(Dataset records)
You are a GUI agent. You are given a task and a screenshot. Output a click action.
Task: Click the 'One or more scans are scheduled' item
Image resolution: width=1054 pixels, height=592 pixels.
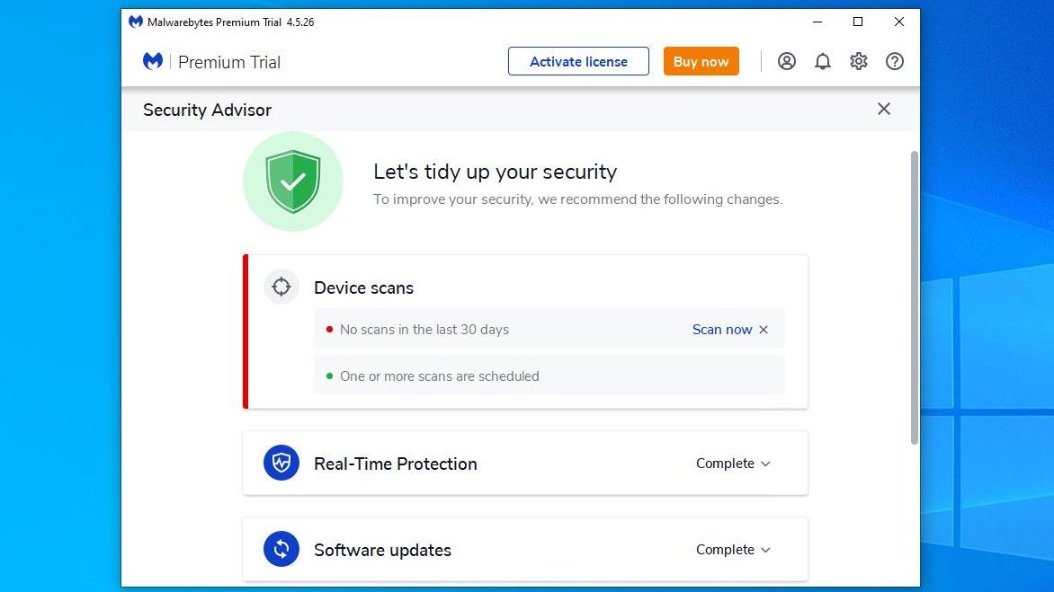(440, 376)
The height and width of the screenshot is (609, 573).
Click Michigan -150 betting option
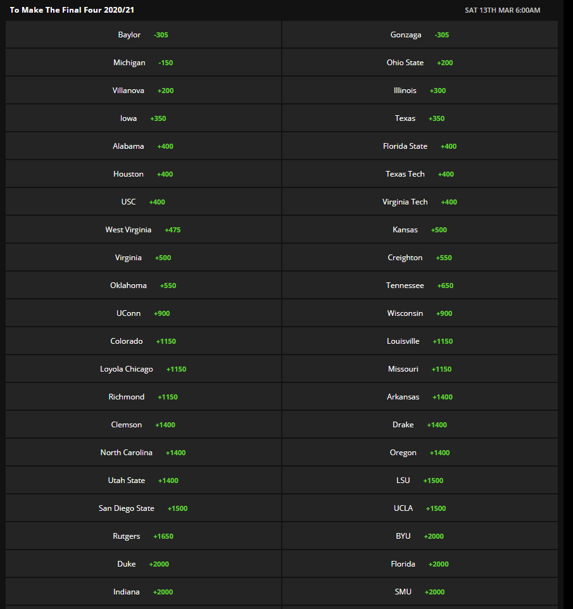pos(143,63)
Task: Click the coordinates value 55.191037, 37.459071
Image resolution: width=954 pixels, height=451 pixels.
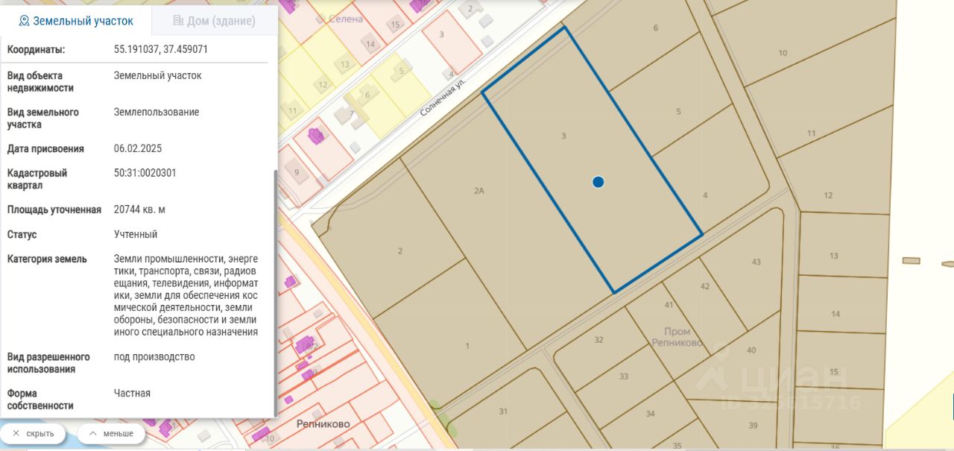Action: point(161,50)
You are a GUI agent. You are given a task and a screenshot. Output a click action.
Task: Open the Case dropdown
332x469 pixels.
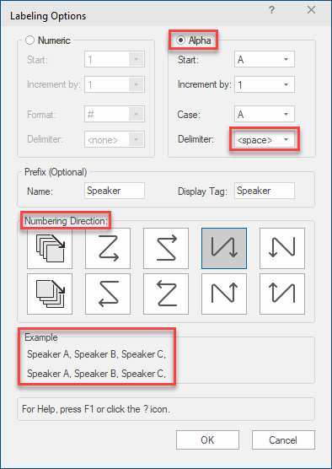264,114
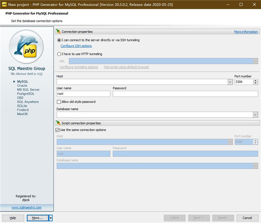This screenshot has width=261, height=223.
Task: Click the Connection properties section icon
Action: coord(58,32)
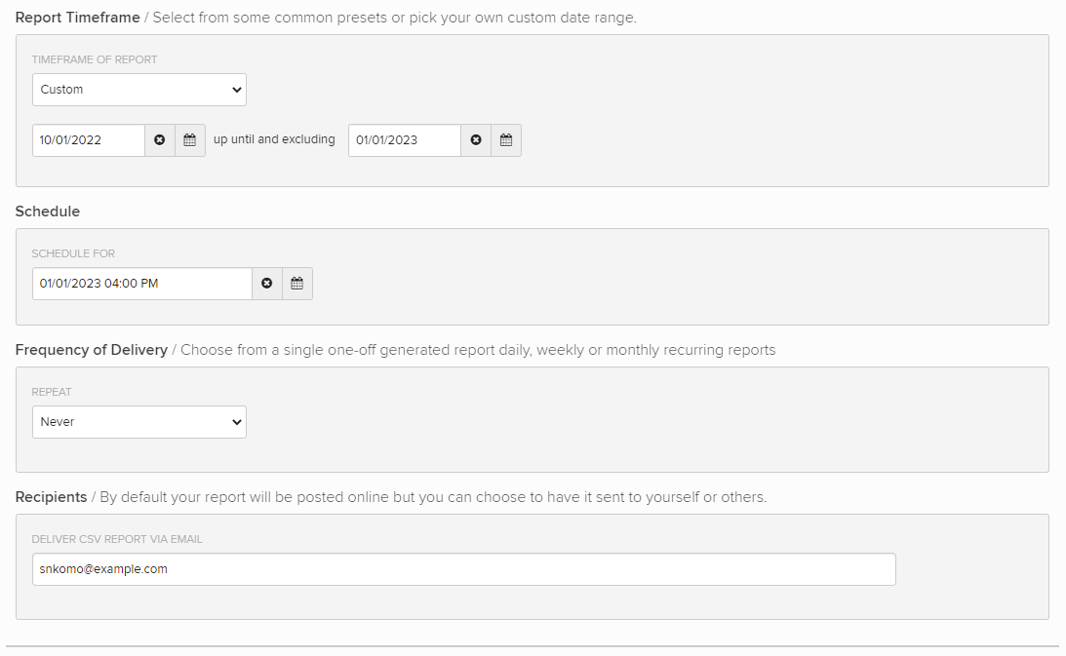Image resolution: width=1066 pixels, height=656 pixels.
Task: Click the email recipient input field
Action: tap(463, 569)
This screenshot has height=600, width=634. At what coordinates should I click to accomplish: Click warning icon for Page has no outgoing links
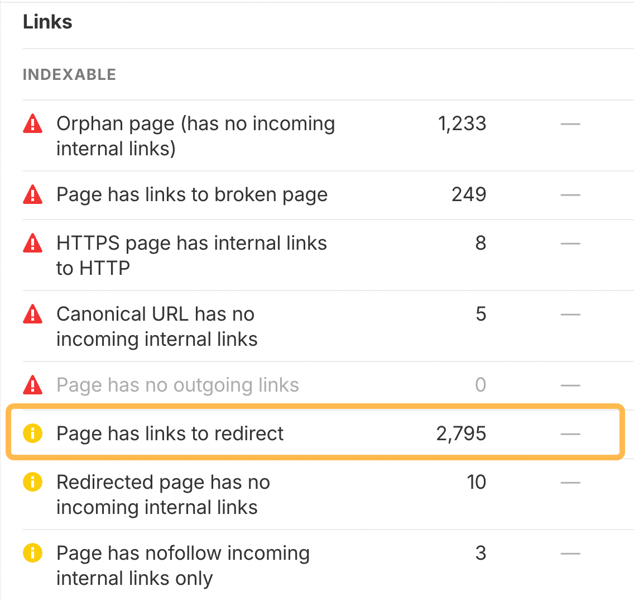point(33,385)
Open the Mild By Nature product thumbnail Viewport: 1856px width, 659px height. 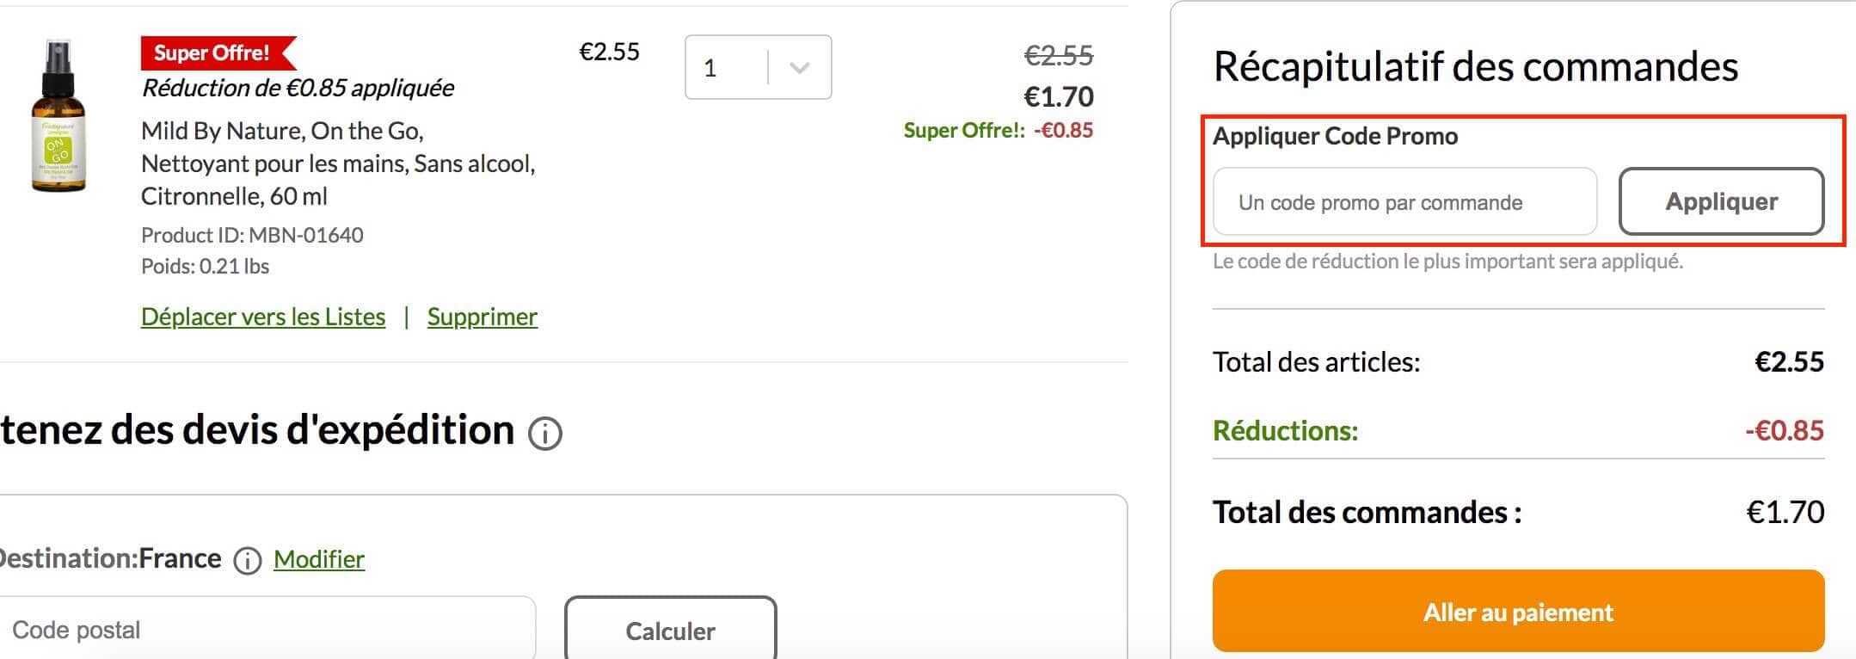(x=58, y=115)
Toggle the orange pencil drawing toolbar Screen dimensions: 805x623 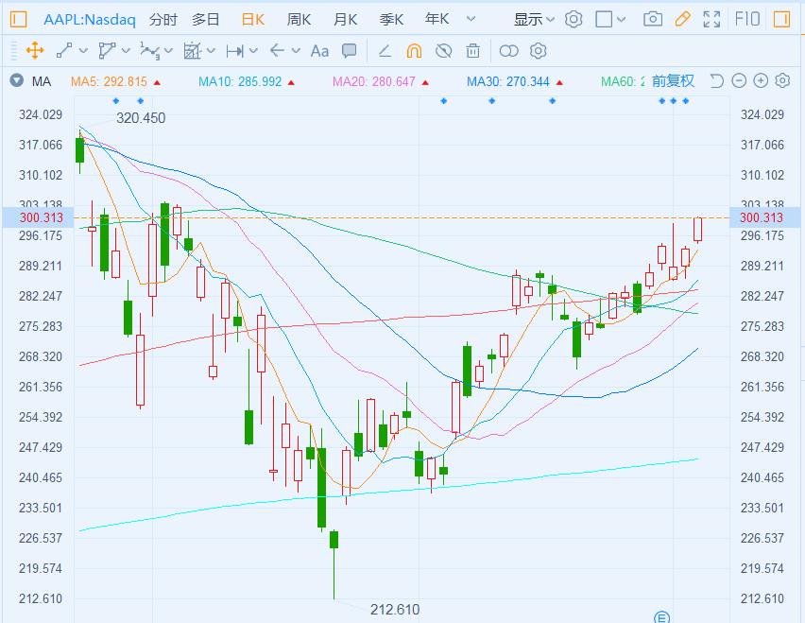coord(682,19)
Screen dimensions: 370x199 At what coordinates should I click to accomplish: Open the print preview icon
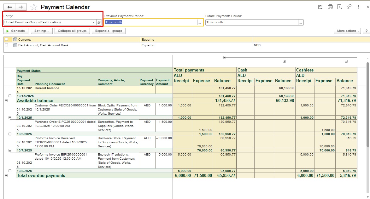click(339, 7)
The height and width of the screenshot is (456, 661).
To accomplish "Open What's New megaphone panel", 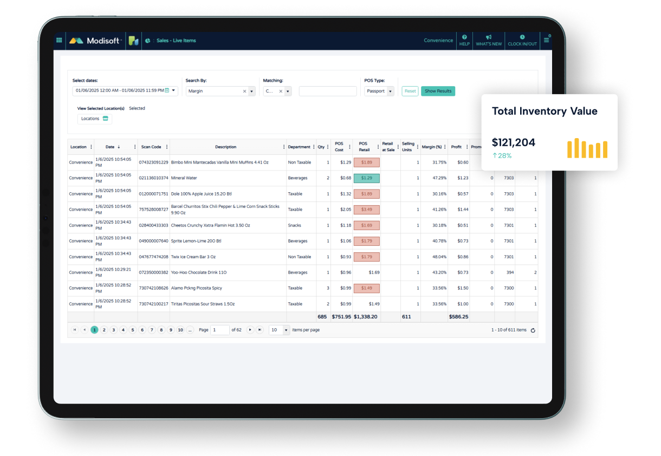I will point(488,37).
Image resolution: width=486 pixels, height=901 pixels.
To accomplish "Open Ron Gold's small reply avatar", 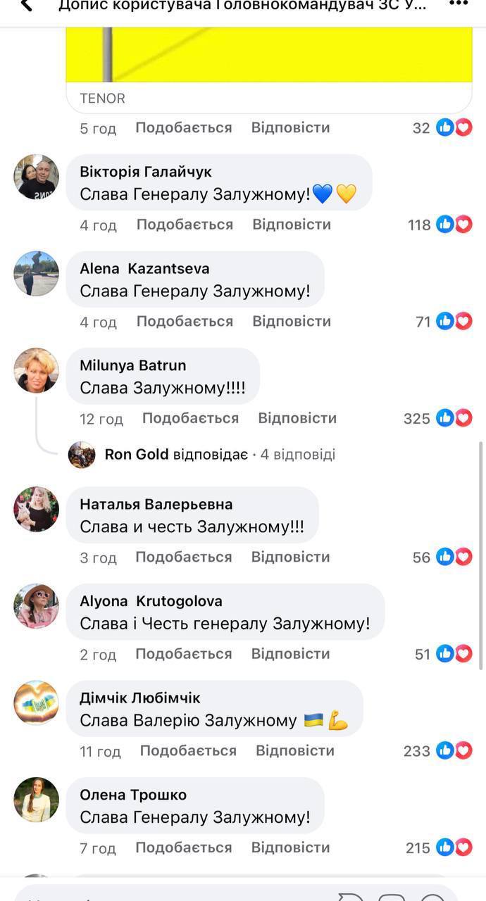I will pos(82,455).
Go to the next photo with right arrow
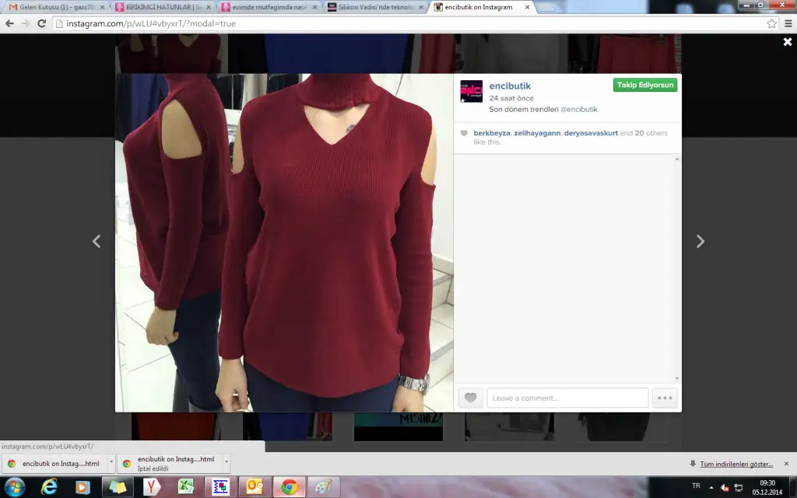The image size is (797, 498). point(700,241)
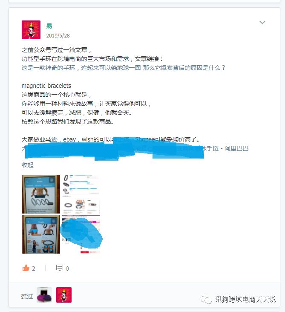Click the author name 易
Image resolution: width=285 pixels, height=312 pixels.
pos(49,26)
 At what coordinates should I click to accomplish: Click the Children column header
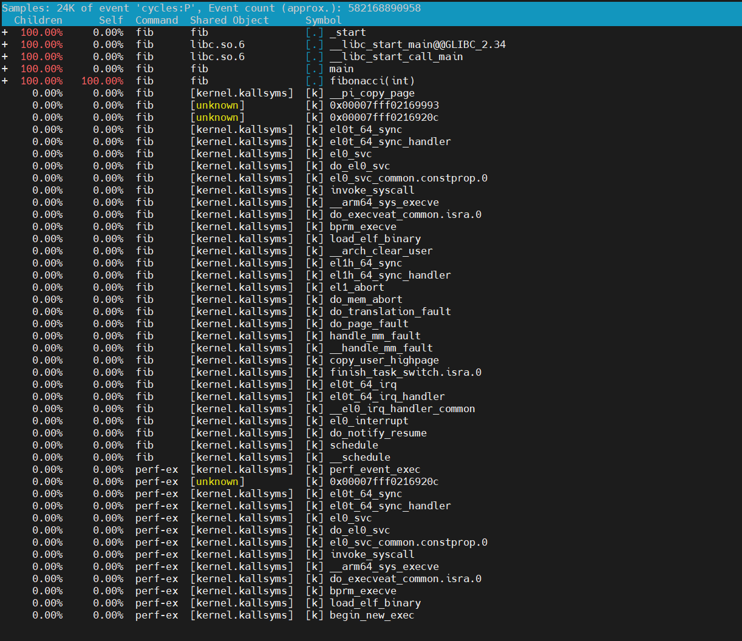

### REQUIREMENT
Within the entries above, the lines from the one with "Go to the next photo with right arrow" through the final line are to be printed exactly, with the pictures removed.

### SOLUTION TO THE EXERCISE
Go to the next photo with right arrow
The image size is (797, 498). point(700,241)
Click the author name 易
Image resolution: width=285 pixels, height=312 pixels.
pos(49,26)
 At what coordinates should I click to accomplish: Click the Children column header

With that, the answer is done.